(Stored records)
- - - -
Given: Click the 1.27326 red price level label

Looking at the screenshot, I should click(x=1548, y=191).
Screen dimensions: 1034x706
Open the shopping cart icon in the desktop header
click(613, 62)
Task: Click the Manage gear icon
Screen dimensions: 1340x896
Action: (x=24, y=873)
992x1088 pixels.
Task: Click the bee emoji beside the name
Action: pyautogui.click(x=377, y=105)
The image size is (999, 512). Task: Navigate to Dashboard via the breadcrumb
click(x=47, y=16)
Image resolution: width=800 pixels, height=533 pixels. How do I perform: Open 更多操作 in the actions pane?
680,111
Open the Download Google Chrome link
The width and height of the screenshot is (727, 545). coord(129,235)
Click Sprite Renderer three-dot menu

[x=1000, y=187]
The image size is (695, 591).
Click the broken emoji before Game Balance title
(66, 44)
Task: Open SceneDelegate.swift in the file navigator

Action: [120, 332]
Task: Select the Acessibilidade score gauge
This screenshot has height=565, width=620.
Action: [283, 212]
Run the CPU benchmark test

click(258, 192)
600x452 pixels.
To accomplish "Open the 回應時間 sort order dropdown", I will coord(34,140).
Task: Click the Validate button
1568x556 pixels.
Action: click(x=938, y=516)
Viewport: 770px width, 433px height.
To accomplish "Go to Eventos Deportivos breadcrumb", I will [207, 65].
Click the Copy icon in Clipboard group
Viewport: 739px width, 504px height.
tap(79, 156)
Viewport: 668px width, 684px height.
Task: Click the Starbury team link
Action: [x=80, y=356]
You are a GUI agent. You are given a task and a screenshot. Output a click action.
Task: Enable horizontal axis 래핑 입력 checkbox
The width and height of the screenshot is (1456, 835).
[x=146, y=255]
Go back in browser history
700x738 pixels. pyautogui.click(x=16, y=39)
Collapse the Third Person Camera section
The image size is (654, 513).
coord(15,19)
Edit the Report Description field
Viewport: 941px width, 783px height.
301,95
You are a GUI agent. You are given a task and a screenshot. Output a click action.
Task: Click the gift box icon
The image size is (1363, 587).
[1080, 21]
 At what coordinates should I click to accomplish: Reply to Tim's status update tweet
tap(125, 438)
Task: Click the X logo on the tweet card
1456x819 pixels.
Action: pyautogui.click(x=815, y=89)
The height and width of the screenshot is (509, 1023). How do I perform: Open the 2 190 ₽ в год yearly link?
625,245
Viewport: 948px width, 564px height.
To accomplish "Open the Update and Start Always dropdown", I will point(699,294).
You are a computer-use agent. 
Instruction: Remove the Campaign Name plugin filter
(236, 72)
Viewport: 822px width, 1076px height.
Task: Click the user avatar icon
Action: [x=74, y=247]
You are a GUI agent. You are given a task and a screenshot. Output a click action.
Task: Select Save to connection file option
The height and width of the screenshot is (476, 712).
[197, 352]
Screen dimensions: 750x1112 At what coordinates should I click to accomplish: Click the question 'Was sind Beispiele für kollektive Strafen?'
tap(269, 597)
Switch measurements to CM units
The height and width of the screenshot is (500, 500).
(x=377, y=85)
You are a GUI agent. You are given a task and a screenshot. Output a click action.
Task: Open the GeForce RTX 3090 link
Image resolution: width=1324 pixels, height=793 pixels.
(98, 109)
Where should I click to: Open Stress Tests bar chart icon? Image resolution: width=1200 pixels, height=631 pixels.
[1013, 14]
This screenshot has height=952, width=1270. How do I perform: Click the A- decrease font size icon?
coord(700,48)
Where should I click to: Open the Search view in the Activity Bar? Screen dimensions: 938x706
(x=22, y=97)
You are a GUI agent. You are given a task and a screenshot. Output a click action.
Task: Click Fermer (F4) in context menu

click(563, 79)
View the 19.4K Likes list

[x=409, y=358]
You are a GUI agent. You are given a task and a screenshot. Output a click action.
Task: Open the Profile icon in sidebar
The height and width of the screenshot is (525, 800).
- - - -
What you need to do: After reading the entries, reproduce every one of them exactly.

Answer space:
Given: Click the 1.27326 red price level label

Looking at the screenshot, I should click(x=1548, y=191).
Screen dimensions: 1034x706
Open the shopping cart icon in the desktop header
click(613, 62)
Task: Click the Manage gear icon
Screen dimensions: 1340x896
Action: (x=24, y=873)
992x1088 pixels.
Task: Click the bee emoji beside the name
Action: pyautogui.click(x=377, y=105)
The image size is (999, 512). Task: Navigate to Dashboard via the breadcrumb
click(x=47, y=16)
Image resolution: width=800 pixels, height=533 pixels. How do I perform: Open 更多操作 in the actions pane?
680,111
Open the Download Google Chrome link
The width and height of the screenshot is (727, 545). coord(129,235)
Click Sprite Renderer three-dot menu

[x=1000, y=187]
The image size is (695, 591).
Click the broken emoji before Game Balance title
(66, 44)
Task: Open SceneDelegate.swift in the file navigator

Action: [120, 332]
Task: Select the Acessibilidade score gauge
This screenshot has height=565, width=620.
Action: [283, 212]
Run the CPU benchmark test

click(258, 192)
600x452 pixels.
To accomplish "Open the 回應時間 sort order dropdown", I will coord(34,140).
Task: Click the Validate button
1568x556 pixels.
Action: click(x=938, y=516)
Viewport: 770px width, 433px height.
To accomplish "Go to Eventos Deportivos breadcrumb", I will [207, 65].
Click the Copy icon in Clipboard group
Viewport: 739px width, 504px height.
tap(79, 156)
Viewport: 668px width, 684px height.
Task: Click the Starbury team link
Action: [x=80, y=356]
You are a GUI agent. You are given a task and a screenshot. Output a click action.
Task: Enable horizontal axis 래핑 입력 checkbox
The width and height of the screenshot is (1456, 835).
[x=146, y=255]
Go back in browser history
700x738 pixels. pyautogui.click(x=16, y=39)
Collapse the Third Person Camera section
The image size is (654, 513).
coord(15,19)
Edit the Report Description field
Viewport: 941px width, 783px height.
301,95
You are a GUI agent. You are given a task and a screenshot. Output a click action.
Task: Click the gift box icon
The image size is (1363, 587).
[1080, 21]
 At what coordinates should I click to accomplish: Reply to Tim's status update tweet
tap(125, 438)
Task: Click the X logo on the tweet card
1456x819 pixels.
Action: pyautogui.click(x=815, y=89)
The height and width of the screenshot is (509, 1023). How do I perform: Open the 2 190 ₽ в год yearly link?
625,245
Viewport: 948px width, 564px height.
To accomplish "Open the Update and Start Always dropdown", I will point(699,294).
You are a computer-use agent. 
Instruction: Remove the Campaign Name plugin filter
(236, 72)
Viewport: 822px width, 1076px height.
Task: Click the user avatar icon
Action: [x=74, y=247]
You are a GUI agent. You are given a task and a screenshot. Output a click action.
Task: Select Save to connection file option
The height and width of the screenshot is (476, 712).
[197, 352]
Screen dimensions: 750x1112 At what coordinates should I click to accomplish: Click the question 'Was sind Beispiele für kollektive Strafen?'
tap(269, 597)
Switch measurements to CM units
The height and width of the screenshot is (500, 500).
(x=377, y=85)
You are a GUI agent. You are given a task and a screenshot. Output a click action.
Task: Open the GeForce RTX 3090 link
Image resolution: width=1324 pixels, height=793 pixels.
(98, 109)
Where should I click to: Open Stress Tests bar chart icon? Image resolution: width=1200 pixels, height=631 pixels.
[1013, 14]
This screenshot has height=952, width=1270. How do I perform: Click the A- decrease font size icon?
coord(700,48)
Where should I click to: Open the Search view in the Activity Bar? Screen dimensions: 938x706
(x=22, y=97)
You are a GUI agent. You are given a task and a screenshot. Output a click action.
Task: Click Fermer (F4) in context menu

click(563, 79)
View the 19.4K Likes list

[x=409, y=358]
You are a GUI agent. You are given a task and a screenshot. Output a click action.
Task: Open the Profile icon in sidebar
The height and width of the screenshot is (525, 800).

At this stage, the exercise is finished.